Create Hadoop User and Group

A dedicated user will be created to own and run all of the applications being installed. Perform the following steps on each machine in the cluster:

  1. Create new user group hadoopgroup (groupadd hadoopgroup)
  2. Create new user hadoopuser (adduser hadoopuser)
  3. Add hadoopuser to hadoopgroup (usermod -aG hadoopgroup hadoopuser)
  4. Set the password for hadoopuser to <unspecified value> (passwd hadoopuser)

Set up the Servers

  1. Verify Java installation. Java version 1.6+ is required.
  2. Set Java heap size to avoid swapping which would degrade performance. Currently the VMs in use by our team have 2GB RAM set by default. The Java heap is recommended to be about 1GB less than the total RAM. This can be done by adding the setting JAVA_OPTS=’-Xmx1G’ to the file /etc/profile.d/java.sh
  3. Download the Zookeeper tarball (wget http://www.apache.org/dist/zookeeper/zookeeper-3.4.8/zookeeper-3.4.8.tar.gz)
  4. This file should be extracted here, which will create the folder /opt/zookeeper-3.4.8 (tar -xvf zookeeper-3.4.8.tar.gz)
  5. Make a zoo-datadirectory in /opt (mkdir /opt/zoo-datadirectory)
  6. Create a symbolic link to zookeeper (ln –s /opt/zookeeper-3.4.8 zookeeper)
  7. Change the ownership (recursively) of zoo-datadirectory to hadoopuser (chown -R hadoopuser zoo-datadirectory)
  8. Change the ownership (recursively) of zookeeper-3.4.8 to hadoopuser (chown -R hadoopuser zookeeper)
  9. Change the group ownership (recursively) of zoo-datadirectory to hadoopgroup (chgrp -R hadoopgroup zoo-datadirectory)
  10. Change the group ownership (recursively) of zookeeper-3.4.8 to hadoopgroup (chgrp -R hadoopgroup zookeeper)
  11. Open ports 2888 and 3888 for TCP/IP using this command for each:
lokkit --port=2888:tcp
lokkit --port=3888:tcp

Configure Zookeeper

  • There will be a file in /opt/zookeeper/conf named zoo_sample.cfg. Rename it to zoo.cfg and change the settings to match the configuration below:
   	# The number of milliseconds of each tick
   	tickTime=2000
   	# The number of ticks that the initial 
   	# synchronization phase can take
   	initLimit=10
   	# The number of ticks that can pass between 
   	# sending a request and getting an acknowledgement
   	syncLimit=5
   	# the directory where the snapshot is stored.
   	# do not use /tmp for storage, /tmp here is just 
   	# example sakes.
   	dataDir=/opt/zoo-datadirectory
   	# the port at which the clients will connect
   	clientPort=2181
   	# the maximum number of client connections.
   	# increase this if you need to handle more clients
   	maxClientCnxns=10
  • Since we’re also installing Hadoop in a later section, we should configure the hostnames now with the Hadoop cluster in mind. Each server in the cluster serves a specific role. It is necessary to choose one server to be the MasterNode, and all the other servers will be SlaveNodes.

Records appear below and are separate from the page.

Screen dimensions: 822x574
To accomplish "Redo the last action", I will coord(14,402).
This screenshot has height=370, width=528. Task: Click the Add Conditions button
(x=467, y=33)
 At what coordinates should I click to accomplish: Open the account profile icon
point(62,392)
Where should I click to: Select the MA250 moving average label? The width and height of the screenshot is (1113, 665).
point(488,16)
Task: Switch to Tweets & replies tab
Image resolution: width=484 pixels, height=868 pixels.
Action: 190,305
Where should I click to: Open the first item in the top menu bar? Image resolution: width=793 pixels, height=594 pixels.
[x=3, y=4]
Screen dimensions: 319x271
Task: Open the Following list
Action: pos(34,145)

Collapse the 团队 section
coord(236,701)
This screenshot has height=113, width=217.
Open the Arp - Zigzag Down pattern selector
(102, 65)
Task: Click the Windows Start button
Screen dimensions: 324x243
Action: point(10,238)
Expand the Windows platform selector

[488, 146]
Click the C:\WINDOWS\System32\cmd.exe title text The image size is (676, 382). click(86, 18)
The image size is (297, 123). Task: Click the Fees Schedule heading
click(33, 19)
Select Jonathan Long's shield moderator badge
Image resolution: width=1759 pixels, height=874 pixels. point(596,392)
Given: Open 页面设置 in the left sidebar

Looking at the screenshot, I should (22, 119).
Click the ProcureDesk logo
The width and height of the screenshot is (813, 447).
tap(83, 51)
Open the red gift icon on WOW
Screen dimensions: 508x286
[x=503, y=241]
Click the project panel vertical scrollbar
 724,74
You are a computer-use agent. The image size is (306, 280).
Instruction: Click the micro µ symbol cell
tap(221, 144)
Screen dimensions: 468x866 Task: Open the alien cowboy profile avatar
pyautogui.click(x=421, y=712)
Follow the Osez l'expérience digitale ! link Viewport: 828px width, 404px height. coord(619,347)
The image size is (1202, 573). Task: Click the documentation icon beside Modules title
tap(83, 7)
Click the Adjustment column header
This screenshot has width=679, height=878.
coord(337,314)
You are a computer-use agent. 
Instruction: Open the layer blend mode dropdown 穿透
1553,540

In a CVRG Hadoop cluster, the Masternode is named “*masternode” and the slave nodes are named “*slavenode#” where the ‘#’ is a number and ‘*’ is something to distinguish the purpose (e.g., dev, test, prod, etc.).

  • Edit the /etc/hosts file to add the names and IP addresses of the servers in the cluster. Each node should have its own DNS name attached to its home address. It is also necessary to define the machine name by its DNS in addition to its cluster name since Hadoop will use it to identify itself and other nodes on the cluster. Make sure that the 127.0.0.1 line does not have any DNS settings in it as HBase is picky.

Example:

   	10.0.0.1 *masternode firstserver
   	10.0.0.2 *slavenode1 secondserver
   	10.0.0.3 *slavenode2 thirdserver
  • Each server in the ensemble must also be configured for zookeeper. In zoo.cfg add a line to the file for each server in the ensemble. Best practices calls for us to avoid the use of IP addresses and use the hostnames we’ve configured instead.
   	server.1=*masternode:2888:3888
  • The next server would be server.2 and so on. Use the header #CVRG * Server Ensemble for this section where ‘*’ is something to distinguish the purpose (e.g., dev, test, prod, etc.).
  • Each server in the ensemble needs to be identified using its id number. For example, the server set as server.1 above would be identified by the number ’1’ and so on. To set this, create a file in the /opt/zoo-datadirectory folder called myid. The contents of this file should be just the id number of that server, nothing more. server.1 would thus contain only 1 in its myid file.

Configure Logging

Zookeeper uses Log4j as its logging mechanism. By default, it’s set to send log output to the console only. It would be more useful to output to a logfile.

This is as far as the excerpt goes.